◆ Exercise directions
Up to and including the line containing "The width and height of the screenshot is (650, 360).", set down each line of the entries below exactly, starting from the first, and leave out the rest.

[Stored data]
———

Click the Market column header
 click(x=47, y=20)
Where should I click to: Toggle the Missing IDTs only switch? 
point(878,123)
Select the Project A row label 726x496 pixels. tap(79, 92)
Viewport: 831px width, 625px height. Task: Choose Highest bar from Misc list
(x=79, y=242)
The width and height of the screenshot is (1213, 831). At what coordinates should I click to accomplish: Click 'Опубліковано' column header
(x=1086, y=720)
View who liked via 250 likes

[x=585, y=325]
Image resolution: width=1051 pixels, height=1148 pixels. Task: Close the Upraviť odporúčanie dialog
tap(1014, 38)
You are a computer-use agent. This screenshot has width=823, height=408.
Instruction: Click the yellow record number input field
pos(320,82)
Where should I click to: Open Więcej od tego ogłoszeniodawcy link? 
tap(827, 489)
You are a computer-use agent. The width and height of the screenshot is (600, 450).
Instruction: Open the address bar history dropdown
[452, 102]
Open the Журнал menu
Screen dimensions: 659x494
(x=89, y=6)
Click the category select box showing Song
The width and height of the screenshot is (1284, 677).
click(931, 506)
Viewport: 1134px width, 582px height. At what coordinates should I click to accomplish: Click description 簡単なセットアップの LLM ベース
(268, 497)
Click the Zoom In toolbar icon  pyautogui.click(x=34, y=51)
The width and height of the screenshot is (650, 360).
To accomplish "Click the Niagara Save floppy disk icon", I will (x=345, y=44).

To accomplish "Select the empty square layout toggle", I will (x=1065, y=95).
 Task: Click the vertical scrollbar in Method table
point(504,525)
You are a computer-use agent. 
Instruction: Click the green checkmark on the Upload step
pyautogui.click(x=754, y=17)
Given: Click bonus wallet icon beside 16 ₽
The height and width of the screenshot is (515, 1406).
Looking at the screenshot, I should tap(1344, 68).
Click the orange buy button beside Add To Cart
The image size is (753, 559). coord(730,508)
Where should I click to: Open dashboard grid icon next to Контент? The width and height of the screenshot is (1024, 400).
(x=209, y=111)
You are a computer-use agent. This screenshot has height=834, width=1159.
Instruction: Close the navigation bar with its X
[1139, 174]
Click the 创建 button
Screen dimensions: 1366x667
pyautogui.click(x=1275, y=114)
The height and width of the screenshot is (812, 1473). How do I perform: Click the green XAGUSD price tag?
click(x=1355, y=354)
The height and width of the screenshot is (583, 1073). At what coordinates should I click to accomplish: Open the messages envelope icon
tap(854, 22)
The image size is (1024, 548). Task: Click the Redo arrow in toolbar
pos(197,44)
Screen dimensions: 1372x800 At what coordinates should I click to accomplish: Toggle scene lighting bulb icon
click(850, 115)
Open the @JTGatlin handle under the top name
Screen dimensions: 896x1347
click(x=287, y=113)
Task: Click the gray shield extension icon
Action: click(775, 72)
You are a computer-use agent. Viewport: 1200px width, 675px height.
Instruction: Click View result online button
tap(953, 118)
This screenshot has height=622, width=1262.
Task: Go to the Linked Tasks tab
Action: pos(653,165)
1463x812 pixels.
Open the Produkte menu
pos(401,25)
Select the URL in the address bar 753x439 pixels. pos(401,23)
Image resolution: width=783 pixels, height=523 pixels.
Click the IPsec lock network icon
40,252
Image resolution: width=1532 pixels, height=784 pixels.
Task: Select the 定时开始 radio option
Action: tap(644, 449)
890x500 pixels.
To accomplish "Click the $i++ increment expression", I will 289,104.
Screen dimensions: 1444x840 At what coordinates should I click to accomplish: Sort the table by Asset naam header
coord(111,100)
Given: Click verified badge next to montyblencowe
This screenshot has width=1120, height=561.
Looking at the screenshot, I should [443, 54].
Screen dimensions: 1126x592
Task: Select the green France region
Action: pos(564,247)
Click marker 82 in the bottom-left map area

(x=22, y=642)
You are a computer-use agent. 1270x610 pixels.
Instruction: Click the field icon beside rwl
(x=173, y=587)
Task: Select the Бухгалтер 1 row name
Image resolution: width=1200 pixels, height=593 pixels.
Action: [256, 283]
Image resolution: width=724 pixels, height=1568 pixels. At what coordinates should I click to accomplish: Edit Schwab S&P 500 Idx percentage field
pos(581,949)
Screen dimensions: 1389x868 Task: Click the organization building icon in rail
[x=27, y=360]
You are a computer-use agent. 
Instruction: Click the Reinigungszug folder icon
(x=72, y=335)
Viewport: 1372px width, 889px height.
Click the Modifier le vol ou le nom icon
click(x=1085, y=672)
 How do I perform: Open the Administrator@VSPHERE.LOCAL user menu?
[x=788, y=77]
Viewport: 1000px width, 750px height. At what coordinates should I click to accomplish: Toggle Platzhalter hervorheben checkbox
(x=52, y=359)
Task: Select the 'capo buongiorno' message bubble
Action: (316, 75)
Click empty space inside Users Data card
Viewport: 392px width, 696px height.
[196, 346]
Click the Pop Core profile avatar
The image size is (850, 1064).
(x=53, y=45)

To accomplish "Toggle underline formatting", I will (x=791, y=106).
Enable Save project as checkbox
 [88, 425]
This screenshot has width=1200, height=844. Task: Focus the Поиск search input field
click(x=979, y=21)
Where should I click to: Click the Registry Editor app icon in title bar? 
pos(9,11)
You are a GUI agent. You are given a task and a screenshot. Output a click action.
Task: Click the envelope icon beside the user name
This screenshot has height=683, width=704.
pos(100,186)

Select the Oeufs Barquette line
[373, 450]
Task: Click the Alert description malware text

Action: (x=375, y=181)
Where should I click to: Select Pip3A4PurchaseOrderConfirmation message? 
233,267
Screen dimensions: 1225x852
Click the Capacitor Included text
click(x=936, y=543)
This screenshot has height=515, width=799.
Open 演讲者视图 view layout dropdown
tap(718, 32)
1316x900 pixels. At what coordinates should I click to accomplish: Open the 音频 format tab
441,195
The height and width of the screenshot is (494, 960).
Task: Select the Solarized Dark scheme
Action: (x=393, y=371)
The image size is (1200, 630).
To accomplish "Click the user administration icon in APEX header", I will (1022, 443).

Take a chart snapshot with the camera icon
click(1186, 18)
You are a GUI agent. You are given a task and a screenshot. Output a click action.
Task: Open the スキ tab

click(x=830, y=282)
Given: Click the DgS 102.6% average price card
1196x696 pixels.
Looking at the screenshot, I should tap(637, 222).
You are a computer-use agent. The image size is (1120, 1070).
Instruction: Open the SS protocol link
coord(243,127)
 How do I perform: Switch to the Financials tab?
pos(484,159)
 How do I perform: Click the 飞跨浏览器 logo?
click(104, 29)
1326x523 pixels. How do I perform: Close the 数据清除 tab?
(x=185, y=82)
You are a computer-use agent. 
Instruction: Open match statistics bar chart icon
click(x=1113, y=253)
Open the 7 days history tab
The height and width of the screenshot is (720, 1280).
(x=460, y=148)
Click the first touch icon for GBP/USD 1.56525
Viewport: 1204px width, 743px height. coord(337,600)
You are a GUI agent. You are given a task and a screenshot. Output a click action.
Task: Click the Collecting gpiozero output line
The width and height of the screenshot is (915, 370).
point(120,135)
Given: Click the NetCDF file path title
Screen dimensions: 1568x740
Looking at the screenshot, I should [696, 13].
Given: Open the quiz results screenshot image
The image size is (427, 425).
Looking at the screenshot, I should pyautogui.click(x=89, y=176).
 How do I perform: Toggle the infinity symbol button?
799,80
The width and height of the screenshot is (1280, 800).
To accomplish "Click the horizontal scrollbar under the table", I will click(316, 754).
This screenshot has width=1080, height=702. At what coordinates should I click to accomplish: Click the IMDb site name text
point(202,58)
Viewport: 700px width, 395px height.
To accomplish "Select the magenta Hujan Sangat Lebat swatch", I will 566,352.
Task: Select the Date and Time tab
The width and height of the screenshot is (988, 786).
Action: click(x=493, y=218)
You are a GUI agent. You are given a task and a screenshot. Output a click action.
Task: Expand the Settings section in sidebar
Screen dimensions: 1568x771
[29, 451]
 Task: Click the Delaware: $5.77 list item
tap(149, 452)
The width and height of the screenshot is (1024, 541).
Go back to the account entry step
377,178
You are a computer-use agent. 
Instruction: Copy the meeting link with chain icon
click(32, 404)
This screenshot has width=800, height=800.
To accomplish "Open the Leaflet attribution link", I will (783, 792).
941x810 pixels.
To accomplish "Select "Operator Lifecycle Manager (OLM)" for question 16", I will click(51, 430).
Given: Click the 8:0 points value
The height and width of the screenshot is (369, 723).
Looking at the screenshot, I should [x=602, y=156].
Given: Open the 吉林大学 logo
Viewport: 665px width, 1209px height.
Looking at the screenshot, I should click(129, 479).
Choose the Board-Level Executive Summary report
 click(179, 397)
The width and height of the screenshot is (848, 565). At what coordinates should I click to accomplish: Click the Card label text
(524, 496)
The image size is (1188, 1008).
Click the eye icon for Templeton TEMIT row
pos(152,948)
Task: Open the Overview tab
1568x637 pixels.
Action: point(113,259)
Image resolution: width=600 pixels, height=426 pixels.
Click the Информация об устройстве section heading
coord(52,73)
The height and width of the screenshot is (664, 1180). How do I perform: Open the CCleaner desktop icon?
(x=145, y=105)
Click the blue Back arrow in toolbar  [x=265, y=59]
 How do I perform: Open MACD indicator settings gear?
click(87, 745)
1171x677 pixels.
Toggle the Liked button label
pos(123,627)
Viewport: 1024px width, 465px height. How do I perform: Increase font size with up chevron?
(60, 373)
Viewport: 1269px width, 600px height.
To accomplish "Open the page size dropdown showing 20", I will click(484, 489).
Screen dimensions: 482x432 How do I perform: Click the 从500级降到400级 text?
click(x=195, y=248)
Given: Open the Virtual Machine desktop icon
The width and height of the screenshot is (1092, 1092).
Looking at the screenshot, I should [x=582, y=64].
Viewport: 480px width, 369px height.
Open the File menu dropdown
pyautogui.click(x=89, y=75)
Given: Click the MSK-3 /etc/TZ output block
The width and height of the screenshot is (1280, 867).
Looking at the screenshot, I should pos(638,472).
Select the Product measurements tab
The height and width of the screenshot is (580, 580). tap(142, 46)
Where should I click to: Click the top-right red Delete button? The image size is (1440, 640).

———

◆ Exercise output
Click the Market column header
 click(x=47, y=20)
Where should I click to: Toggle the Missing IDTs only switch? 
point(878,123)
Select the Project A row label 726x496 pixels. tap(79, 92)
Viewport: 831px width, 625px height. Task: Choose Highest bar from Misc list
(x=79, y=242)
The width and height of the screenshot is (1213, 831). At what coordinates should I click to accomplish: Click 'Опубліковано' column header
(x=1086, y=720)
View who liked via 250 likes

[x=585, y=325]
Image resolution: width=1051 pixels, height=1148 pixels. Task: Close the Upraviť odporúčanie dialog
tap(1014, 38)
You are a computer-use agent. This screenshot has width=823, height=408.
Instruction: Click the yellow record number input field
pos(320,82)
Where should I click to: Open Więcej od tego ogłoszeniodawcy link? 
tap(827, 489)
You are a computer-use agent. The width and height of the screenshot is (600, 450).
Instruction: Open the address bar history dropdown
[452, 102]
Open the Журнал menu
Screen dimensions: 659x494
(x=89, y=6)
Click the category select box showing Song
The width and height of the screenshot is (1284, 677).
click(931, 506)
Viewport: 1134px width, 582px height. At what coordinates should I click to accomplish: Click description 簡単なセットアップの LLM ベース
(268, 497)
Click the Zoom In toolbar icon  pyautogui.click(x=34, y=51)
The width and height of the screenshot is (650, 360).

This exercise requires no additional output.